I didn’t know if he was full of shit or not, but I also didn’t want to press him. Whereas with Dillman I assumed I’d gotten everything from him there was to get, I thought I was just scratching the surface with Brahms.
“Fine. Thanks for the cooperation. Just one thing. I know Miss McCumber was your client. Was Siobhan your client as well?”

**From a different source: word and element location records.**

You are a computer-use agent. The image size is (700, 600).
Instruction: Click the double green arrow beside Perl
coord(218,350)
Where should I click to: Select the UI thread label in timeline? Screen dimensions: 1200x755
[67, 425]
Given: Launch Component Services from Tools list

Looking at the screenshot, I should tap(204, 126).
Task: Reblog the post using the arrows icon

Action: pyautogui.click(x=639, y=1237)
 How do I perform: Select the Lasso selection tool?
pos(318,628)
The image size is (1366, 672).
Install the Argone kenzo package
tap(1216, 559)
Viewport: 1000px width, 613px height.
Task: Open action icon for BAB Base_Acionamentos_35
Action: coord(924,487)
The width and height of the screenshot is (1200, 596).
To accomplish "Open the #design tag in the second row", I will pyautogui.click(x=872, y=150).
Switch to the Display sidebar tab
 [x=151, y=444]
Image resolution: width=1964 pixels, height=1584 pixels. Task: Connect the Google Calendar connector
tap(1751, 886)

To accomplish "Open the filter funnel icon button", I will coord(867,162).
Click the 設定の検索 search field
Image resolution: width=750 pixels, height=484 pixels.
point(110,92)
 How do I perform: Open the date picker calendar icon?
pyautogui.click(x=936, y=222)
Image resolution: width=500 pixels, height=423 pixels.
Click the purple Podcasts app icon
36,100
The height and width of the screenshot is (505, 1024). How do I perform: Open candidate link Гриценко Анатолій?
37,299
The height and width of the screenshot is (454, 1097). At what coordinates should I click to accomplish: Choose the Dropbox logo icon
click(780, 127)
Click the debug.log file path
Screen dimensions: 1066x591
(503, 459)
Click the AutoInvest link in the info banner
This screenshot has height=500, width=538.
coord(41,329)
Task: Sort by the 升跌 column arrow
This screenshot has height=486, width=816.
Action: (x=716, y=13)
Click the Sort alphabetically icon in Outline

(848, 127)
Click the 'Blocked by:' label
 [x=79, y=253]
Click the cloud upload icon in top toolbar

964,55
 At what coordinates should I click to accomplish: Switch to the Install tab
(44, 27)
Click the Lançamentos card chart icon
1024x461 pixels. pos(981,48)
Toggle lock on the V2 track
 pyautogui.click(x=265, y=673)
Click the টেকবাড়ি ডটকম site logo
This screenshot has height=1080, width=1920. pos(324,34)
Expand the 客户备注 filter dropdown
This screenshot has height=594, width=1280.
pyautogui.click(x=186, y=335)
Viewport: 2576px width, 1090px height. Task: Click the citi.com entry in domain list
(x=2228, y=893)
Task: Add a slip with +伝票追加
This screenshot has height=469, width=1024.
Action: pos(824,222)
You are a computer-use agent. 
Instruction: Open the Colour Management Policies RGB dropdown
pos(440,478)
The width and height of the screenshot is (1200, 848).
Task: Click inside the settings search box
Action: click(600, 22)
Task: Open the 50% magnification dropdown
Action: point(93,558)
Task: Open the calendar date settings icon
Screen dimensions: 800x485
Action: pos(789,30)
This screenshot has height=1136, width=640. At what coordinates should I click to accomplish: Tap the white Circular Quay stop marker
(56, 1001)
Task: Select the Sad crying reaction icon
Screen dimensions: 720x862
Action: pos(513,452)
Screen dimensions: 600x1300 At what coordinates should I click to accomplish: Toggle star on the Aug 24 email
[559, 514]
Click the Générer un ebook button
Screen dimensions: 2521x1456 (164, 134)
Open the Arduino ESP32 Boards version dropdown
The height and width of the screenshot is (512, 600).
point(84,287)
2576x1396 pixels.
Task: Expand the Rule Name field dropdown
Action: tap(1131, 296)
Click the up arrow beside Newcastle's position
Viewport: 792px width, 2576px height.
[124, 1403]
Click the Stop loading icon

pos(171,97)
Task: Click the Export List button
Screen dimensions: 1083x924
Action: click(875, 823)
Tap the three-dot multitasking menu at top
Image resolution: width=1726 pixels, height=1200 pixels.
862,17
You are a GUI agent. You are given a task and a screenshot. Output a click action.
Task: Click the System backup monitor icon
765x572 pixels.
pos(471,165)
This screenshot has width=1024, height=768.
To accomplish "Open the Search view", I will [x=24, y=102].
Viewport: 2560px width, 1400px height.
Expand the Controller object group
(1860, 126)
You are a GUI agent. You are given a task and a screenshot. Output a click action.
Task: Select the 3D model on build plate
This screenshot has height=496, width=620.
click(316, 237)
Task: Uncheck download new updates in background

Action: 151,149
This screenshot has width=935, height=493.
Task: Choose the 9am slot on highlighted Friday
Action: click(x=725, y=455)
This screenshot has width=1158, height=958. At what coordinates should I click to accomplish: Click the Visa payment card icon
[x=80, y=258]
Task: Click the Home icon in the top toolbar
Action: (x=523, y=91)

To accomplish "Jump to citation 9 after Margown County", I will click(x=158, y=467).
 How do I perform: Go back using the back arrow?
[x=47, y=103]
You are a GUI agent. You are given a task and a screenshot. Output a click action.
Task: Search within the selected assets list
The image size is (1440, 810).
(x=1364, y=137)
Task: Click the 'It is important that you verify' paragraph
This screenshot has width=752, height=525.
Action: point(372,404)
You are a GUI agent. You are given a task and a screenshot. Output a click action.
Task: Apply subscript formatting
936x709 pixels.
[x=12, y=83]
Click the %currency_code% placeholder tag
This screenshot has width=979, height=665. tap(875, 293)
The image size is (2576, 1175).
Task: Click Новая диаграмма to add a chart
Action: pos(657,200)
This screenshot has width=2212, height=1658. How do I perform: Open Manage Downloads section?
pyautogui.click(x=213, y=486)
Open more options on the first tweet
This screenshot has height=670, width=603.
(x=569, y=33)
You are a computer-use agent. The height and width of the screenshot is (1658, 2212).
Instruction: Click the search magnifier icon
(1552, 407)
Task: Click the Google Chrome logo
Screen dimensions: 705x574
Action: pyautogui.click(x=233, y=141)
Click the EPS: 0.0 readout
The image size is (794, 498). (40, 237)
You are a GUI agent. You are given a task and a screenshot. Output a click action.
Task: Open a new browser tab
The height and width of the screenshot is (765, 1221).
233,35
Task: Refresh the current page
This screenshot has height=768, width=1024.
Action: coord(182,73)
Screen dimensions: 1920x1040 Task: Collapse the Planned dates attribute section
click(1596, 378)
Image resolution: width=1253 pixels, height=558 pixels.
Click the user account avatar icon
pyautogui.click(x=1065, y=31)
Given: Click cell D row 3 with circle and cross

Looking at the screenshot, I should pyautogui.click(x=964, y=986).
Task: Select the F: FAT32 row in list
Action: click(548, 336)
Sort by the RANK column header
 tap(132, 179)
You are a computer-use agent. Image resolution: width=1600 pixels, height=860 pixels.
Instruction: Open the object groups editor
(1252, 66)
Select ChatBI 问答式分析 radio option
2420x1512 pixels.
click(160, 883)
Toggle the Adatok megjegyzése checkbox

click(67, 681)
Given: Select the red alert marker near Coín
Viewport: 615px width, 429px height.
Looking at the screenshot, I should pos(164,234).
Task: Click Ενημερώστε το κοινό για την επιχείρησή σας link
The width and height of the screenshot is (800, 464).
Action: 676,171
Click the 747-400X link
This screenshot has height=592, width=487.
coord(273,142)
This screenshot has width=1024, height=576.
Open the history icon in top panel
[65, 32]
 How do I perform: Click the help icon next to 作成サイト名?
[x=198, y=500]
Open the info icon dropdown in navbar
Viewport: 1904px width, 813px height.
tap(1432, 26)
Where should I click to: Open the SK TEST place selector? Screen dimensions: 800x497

“I’m afraid not. Siobhan was immensely gifted, but I’m not sure she even had representation anymore.”
“Who was—”
“Anna Carey at ICAA Management. Now, if you’ll excuse me … .” He gestured at the front door.
I oblige
d him, closing the door behind me. The deadbolt clicked into place not two seconds later.
* * *
Anna Carey was old, and if I called someone old that was saying something. Grizzled and gray-headed, she was drinking a glass of bourbon and lighting herself a cigarette by an open window when I walked into her office. She didn’t appear very pleased to see me. I didn’t take offense. PIs get used to that or they get out of the business. Plus, Anna Carey didn’t strike me as a woman to be pleased with much of anything anymore.
“You want a drink?”
Yeah, really bad. “No, thank you. I’m—”
“Moses Prager and you’re here about Siobhan. That sexy fraud, Giorgio Brahms, gave me a courtesy call. Giorgio Brahms, my wrinkly old ass. I knew him when he was a bad actor named George Abramowicz. Probably hopes I’ll fuck him.” She broke into hysterical laughter, baring her yellowed teeth. “They say he’ll fuck just about anything with a pulse and a purse. I’d be a helluva test, don’t you think?” She finished her drink and took a long drag on her cigarette. “Old Georgie says you think she’s gone missing. Is that a fact?”
“Her mother thinks she might be missing. I don’t have an opinion yet.”
“Bullshit, Prager! Everybody’s got an opinion about everything. What’s yours?”
“It’s suspicious. When was the last time you heard from her?”
That started her laughing again. “Agents never want to hear from their clients. It’s the other way around.”
“So there wasn’t any work for Siobhan?”
“On the contrary … you sure you don’t want a drink?”
I hesitated because I was strapped for the first time in months, my old snub nose .38 tucked in the clip holster at the small of my back. But I could feel Anna Carey warming to me a bit and didn’t want to lose her goodwill. I held my right thumb and index finger an inch apart. “Maybe a short one,” I said.
“That’s more like it.” She tossed the cigarette out the window. She pulled a half-empty bottle of Jim Beam and a second glass from her drawer, poured more than I wanted in the fresh glass, and twice that in her own. “Slainte.”